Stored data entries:
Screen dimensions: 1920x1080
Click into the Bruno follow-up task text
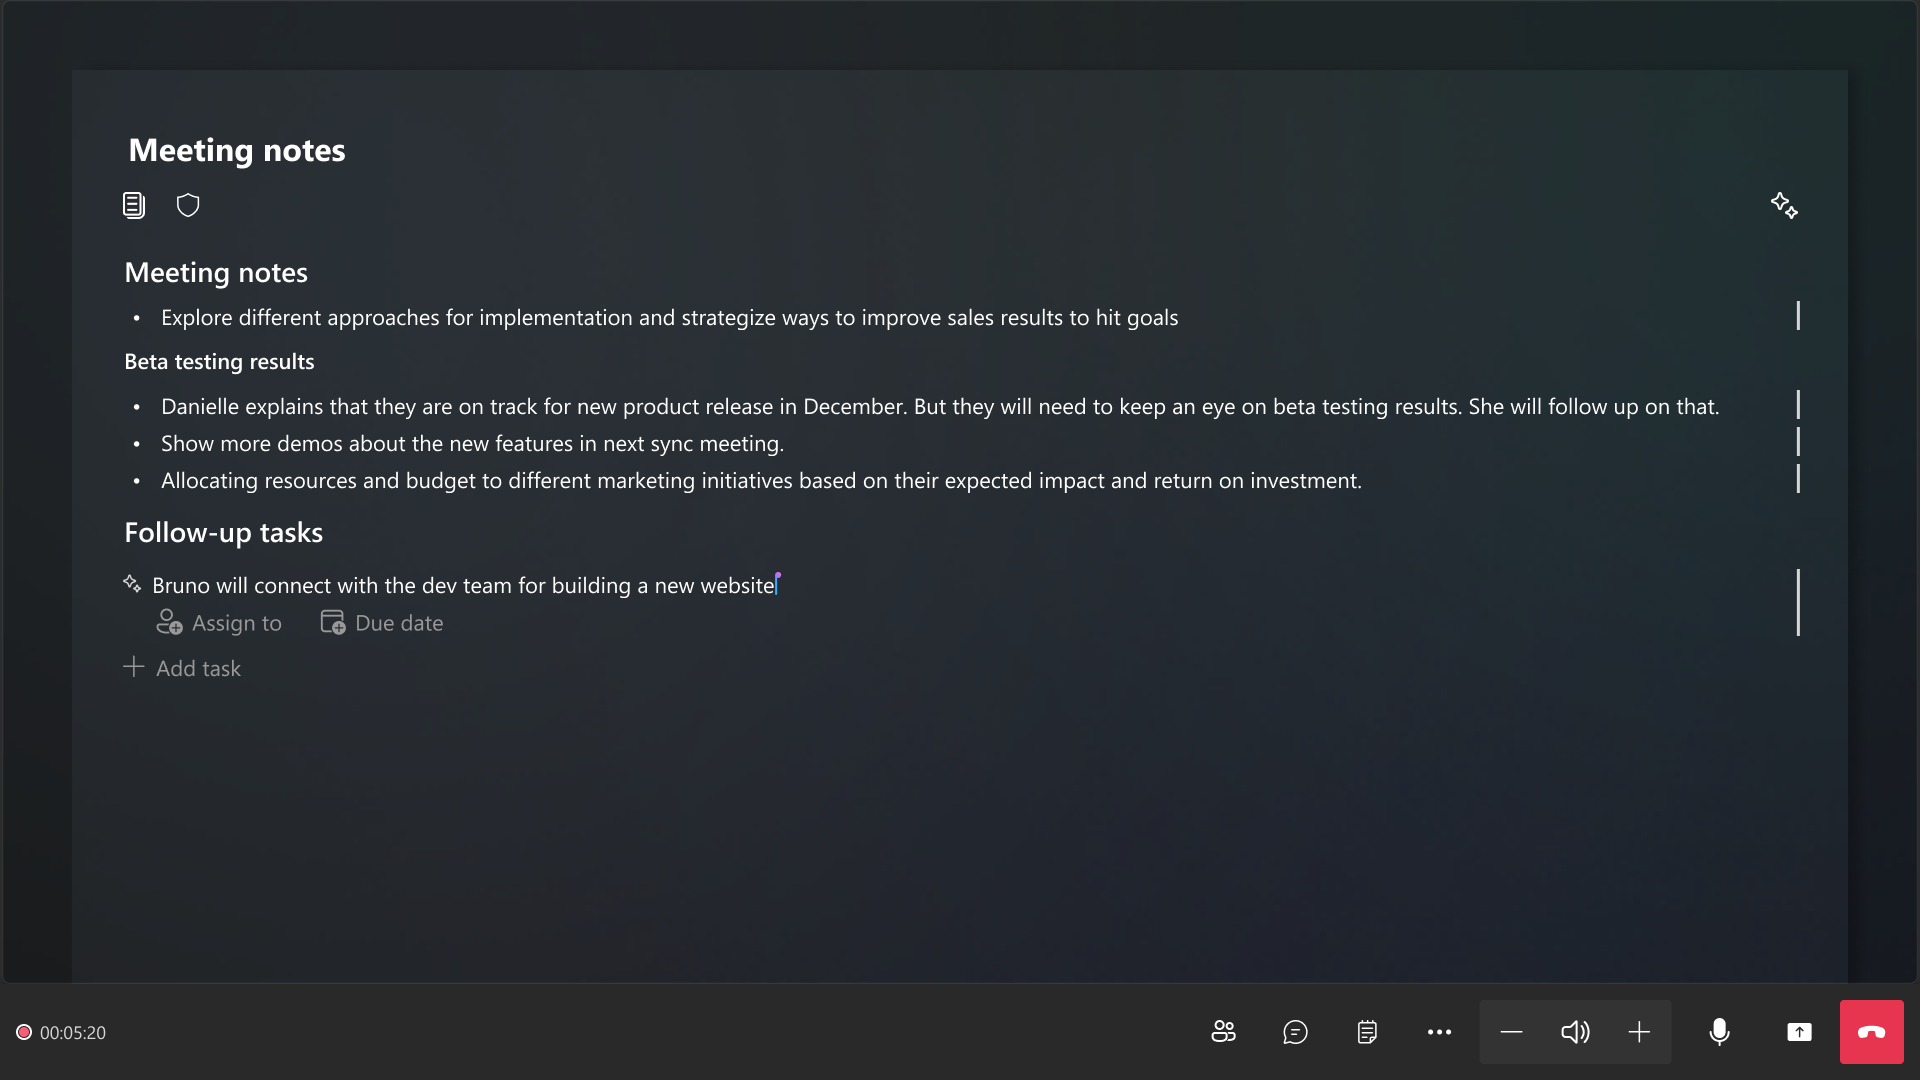464,586
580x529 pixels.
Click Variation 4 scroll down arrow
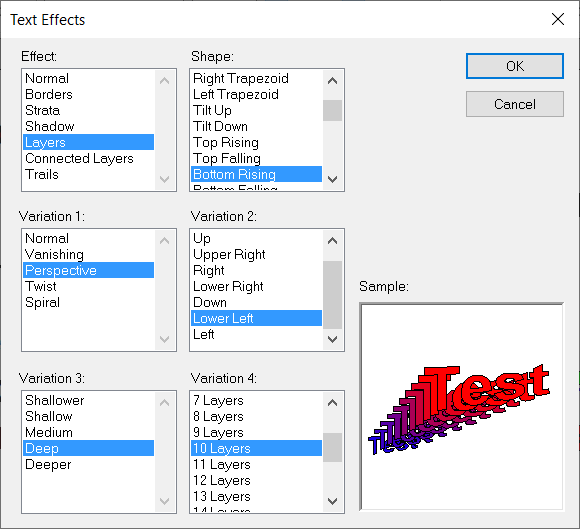tap(332, 501)
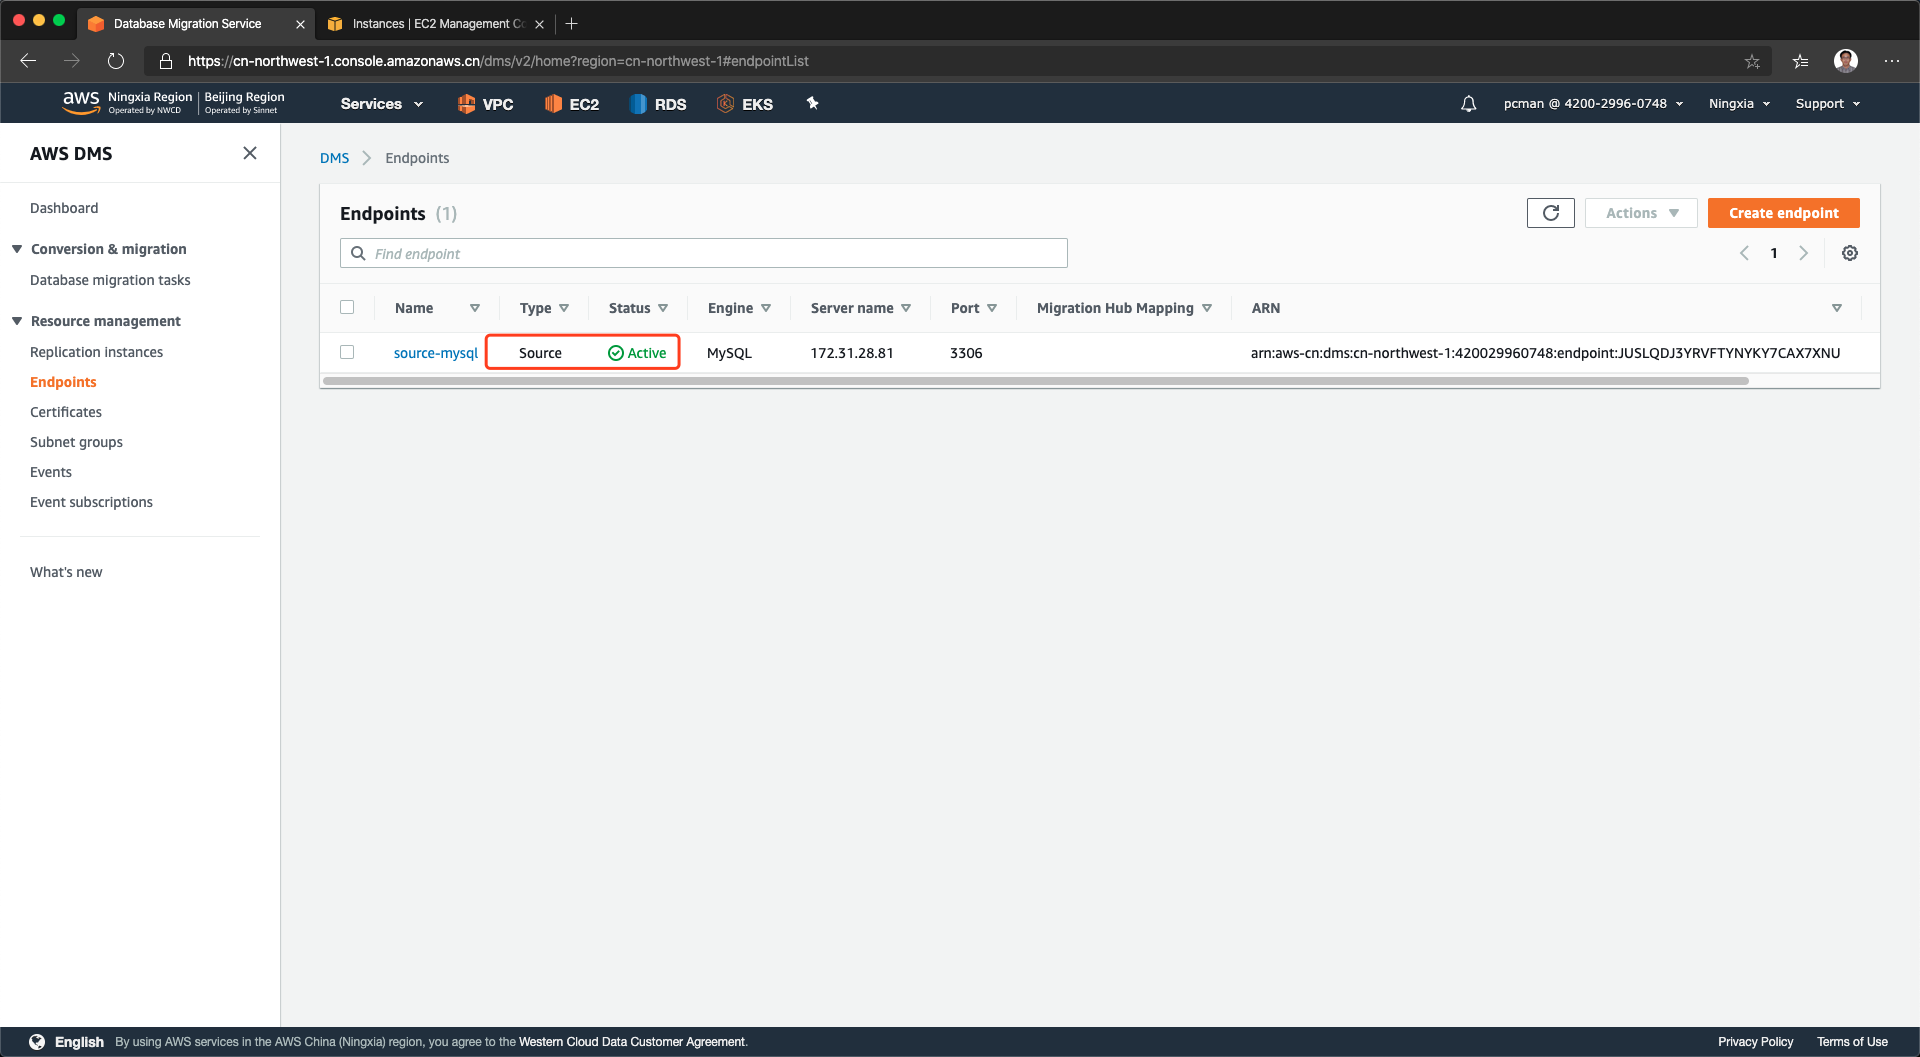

→ EXERCISE PROMPT
Print every entry word for word; omit the pictures.

→ EXERCISE ANSWER
Screen dimensions: 1920x1080
Click into the Bruno follow-up task text
464,586
580x529 pixels.
Click Variation 4 scroll down arrow
tap(332, 501)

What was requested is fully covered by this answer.